エンゼルス・大谷翔平が二刀流出場の球宴で歴史的白星 日本人勝利投手は2人目

歴史的白星を飾った大谷(ロイター)

エンゼルスの大谷翔平投手(27)は13日(日本時間14日)にコロラド州デンバーのクアーズ・フィールドでのオールスター戦でア・リーグの「1番・DH」で先発出場し、2打数無安打。投手として先発マウンドに上がり、1回を無安打無失点で日本投手2人目の白星を挙げた。ア・リーグが5―2で勝利し、MVPは3回に本塁打を放ったゲレロ(ブルージェイズ)が史上最年少で選ばれた。

メジャーの歴史に刻まれた初打席を終えたその裏に大歓声を浴びてマウンドへ上がった。日本投手の球宴先発は1995年の野茂英雄(ドジャース)以来、2人目だ。

先頭打者は22歳のタティス(パドレス)。28本塁打、20盗塁はともにリーグトップの次世代のスーパースターだ。記念すべき初球は外角低めの96マイル(約154キロ)の直球でファウルされた。カウント1―2から5球目、外角低めのカットボールで左飛に仕留めた。

2番は左の強打者マンシー(ドジャース)。カウント1―1からの3球目、外角直球で二ゴロ。

3番は本塁打王3度の右の大砲アレナド(カージナルス)。4球目に100・2マイル(約161・2キロ)を記録。5球目も99・7マイル(約160・4キロ)と大台を連発。カウント2―2からの6球目のスプリットで遊ゴロに仕留め、三者凡退。14球で終えた。米大リーグ機構(MLB)公式サイトは「大谷、完璧な1イニング」「ショウヘイ、1回に100マイルに到達」と速報した。

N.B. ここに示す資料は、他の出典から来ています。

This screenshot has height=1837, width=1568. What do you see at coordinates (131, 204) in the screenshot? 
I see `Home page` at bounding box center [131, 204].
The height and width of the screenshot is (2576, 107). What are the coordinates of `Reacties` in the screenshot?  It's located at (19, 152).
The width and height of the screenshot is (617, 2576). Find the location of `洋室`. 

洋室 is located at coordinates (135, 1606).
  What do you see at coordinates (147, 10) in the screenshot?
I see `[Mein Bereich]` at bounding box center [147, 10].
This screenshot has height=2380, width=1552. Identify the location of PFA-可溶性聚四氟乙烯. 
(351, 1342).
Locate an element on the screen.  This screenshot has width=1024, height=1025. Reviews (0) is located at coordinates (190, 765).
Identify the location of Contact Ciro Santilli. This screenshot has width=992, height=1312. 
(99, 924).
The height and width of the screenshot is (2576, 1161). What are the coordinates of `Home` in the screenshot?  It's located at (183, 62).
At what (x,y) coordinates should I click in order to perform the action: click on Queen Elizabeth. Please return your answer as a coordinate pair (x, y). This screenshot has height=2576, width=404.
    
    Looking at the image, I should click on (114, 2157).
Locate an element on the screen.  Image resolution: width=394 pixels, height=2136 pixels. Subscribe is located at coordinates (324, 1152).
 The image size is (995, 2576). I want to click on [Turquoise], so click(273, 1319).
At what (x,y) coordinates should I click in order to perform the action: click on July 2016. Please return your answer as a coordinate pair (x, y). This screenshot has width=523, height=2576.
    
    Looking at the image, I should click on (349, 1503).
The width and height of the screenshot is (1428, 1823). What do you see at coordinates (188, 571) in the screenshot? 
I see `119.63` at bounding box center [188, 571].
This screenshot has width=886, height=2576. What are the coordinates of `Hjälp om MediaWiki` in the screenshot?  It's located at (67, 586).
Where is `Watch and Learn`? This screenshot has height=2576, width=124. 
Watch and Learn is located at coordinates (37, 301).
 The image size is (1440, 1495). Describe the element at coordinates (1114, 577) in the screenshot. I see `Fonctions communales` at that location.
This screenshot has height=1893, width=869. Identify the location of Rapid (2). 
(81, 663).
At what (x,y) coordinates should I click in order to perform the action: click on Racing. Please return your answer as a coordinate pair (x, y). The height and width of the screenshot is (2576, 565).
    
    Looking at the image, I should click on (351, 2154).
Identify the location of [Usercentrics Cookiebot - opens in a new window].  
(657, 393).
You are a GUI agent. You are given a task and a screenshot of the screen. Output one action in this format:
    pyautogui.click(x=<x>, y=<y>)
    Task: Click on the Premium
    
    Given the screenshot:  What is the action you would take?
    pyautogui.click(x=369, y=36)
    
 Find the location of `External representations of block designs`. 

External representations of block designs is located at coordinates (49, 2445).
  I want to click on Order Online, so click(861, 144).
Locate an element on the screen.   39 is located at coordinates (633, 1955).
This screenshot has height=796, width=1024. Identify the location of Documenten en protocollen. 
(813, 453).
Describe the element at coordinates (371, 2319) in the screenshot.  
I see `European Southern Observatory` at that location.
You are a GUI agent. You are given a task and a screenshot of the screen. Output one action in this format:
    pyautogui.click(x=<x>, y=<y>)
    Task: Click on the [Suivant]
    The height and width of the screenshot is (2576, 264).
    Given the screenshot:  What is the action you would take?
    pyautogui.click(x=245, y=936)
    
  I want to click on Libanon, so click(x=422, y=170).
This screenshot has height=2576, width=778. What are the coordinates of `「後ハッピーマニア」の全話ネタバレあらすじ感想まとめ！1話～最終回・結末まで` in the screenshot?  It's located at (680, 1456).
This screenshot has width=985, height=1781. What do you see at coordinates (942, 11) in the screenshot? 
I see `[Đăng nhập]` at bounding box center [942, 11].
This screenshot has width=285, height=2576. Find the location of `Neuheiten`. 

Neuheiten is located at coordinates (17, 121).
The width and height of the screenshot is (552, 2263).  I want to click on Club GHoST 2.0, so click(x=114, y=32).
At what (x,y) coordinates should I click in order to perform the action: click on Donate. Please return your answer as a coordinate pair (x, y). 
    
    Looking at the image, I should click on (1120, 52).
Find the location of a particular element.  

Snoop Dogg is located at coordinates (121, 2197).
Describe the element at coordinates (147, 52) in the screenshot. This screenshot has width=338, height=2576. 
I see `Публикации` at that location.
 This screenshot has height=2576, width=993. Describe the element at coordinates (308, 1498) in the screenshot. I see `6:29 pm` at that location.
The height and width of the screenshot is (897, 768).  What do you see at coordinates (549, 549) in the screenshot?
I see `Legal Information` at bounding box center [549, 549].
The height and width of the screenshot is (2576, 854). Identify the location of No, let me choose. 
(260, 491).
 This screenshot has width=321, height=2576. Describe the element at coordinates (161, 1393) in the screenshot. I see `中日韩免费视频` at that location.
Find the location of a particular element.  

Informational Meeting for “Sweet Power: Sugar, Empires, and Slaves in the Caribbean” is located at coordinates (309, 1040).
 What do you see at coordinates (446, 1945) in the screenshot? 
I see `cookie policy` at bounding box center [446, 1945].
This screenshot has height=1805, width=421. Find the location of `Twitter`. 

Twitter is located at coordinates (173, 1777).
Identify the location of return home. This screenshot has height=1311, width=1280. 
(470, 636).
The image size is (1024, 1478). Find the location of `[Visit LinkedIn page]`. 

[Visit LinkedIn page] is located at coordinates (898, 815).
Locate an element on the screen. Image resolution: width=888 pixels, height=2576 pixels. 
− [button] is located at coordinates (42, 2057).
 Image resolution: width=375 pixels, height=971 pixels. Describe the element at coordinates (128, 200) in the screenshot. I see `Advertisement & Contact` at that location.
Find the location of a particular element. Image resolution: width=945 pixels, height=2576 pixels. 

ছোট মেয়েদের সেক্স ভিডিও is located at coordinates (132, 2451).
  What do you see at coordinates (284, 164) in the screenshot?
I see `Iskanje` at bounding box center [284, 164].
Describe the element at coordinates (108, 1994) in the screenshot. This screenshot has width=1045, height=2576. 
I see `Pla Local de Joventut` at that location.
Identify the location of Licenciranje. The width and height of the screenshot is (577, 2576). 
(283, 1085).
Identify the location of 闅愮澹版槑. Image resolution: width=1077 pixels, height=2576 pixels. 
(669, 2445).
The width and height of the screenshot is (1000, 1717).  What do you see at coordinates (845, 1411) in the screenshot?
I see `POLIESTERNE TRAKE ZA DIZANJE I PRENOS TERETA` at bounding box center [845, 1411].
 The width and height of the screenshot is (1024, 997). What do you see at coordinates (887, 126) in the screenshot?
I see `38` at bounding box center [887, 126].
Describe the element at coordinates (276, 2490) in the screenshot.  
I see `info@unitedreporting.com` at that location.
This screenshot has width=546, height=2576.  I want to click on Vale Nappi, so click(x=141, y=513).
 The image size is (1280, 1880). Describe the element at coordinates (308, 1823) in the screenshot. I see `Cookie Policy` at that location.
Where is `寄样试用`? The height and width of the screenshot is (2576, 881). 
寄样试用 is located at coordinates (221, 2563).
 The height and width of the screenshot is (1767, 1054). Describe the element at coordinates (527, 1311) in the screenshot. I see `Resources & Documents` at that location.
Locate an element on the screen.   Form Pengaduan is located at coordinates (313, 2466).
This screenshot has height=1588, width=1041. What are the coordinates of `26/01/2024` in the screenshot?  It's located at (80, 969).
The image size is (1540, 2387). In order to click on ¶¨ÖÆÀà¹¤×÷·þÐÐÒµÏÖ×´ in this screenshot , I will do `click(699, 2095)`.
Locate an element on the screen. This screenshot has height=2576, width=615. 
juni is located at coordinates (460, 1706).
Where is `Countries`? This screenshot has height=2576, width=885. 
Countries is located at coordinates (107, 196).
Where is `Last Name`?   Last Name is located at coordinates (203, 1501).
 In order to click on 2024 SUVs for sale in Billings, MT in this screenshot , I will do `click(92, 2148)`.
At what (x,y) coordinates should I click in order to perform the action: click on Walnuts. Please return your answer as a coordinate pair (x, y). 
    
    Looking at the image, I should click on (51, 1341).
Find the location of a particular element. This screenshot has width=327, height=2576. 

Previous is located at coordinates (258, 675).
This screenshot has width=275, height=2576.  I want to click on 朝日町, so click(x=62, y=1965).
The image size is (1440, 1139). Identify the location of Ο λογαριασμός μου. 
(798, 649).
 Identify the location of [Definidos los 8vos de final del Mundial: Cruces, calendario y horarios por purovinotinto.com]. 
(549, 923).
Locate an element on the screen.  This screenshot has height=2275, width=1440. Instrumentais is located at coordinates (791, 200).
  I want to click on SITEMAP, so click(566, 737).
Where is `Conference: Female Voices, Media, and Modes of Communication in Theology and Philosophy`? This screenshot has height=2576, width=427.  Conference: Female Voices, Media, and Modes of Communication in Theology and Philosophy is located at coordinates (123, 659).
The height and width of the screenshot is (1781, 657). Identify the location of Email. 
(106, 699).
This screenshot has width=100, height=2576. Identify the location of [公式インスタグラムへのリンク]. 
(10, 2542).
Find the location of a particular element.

ア・リーグは降板後の2回に1点を先制。その後もゲレロの球宴初アーチなどでリードを守り切り、大谷が勝ち投手になった。日本投手の勝利投手は19年の田中将大(ヤンキース=現楽天)以来、2人目だが先発では初。二刀流出場ではもちろん初だ。

試合途中の現地放送局のインタビューに「オールスター戦の先発は本当に光栄ですし、なんとか自分の持っているものを出したいと思っていた。何とか3人に抑えられて良かったと思います」と安どの表情で答えた。勝利投手の可能性を聞かれて「僕ですか? 知りませんでした」と驚いていた。

歴史的な打席は初回先頭。相手先発は右腕シャーザー(ナショナルズ)。メジャー通算182勝、サイ・ヤング賞を両リーグで3度獲得している大投手だ。初球95・5マイル(約154キロ)の内角直球をファウル。2球目の真ん中高めのカットボールを強振したものの、力んで二ゴロだった。

3回一死無走者は2番手の右腕バーンズ(ブルワーズ)の初球94・7マイル(約152キロ)のカットボールを引っ張って一ゴロだった。早い勝負に観客席からタメ息が上がった。

初のリアル二刀流出場で白星を手にした大谷。本塁打不発は残念だが、16日(同17日)から始まる後半戦にはずみをつけた。日本選手初の本塁打王、投手としては2桁勝利に期待だ。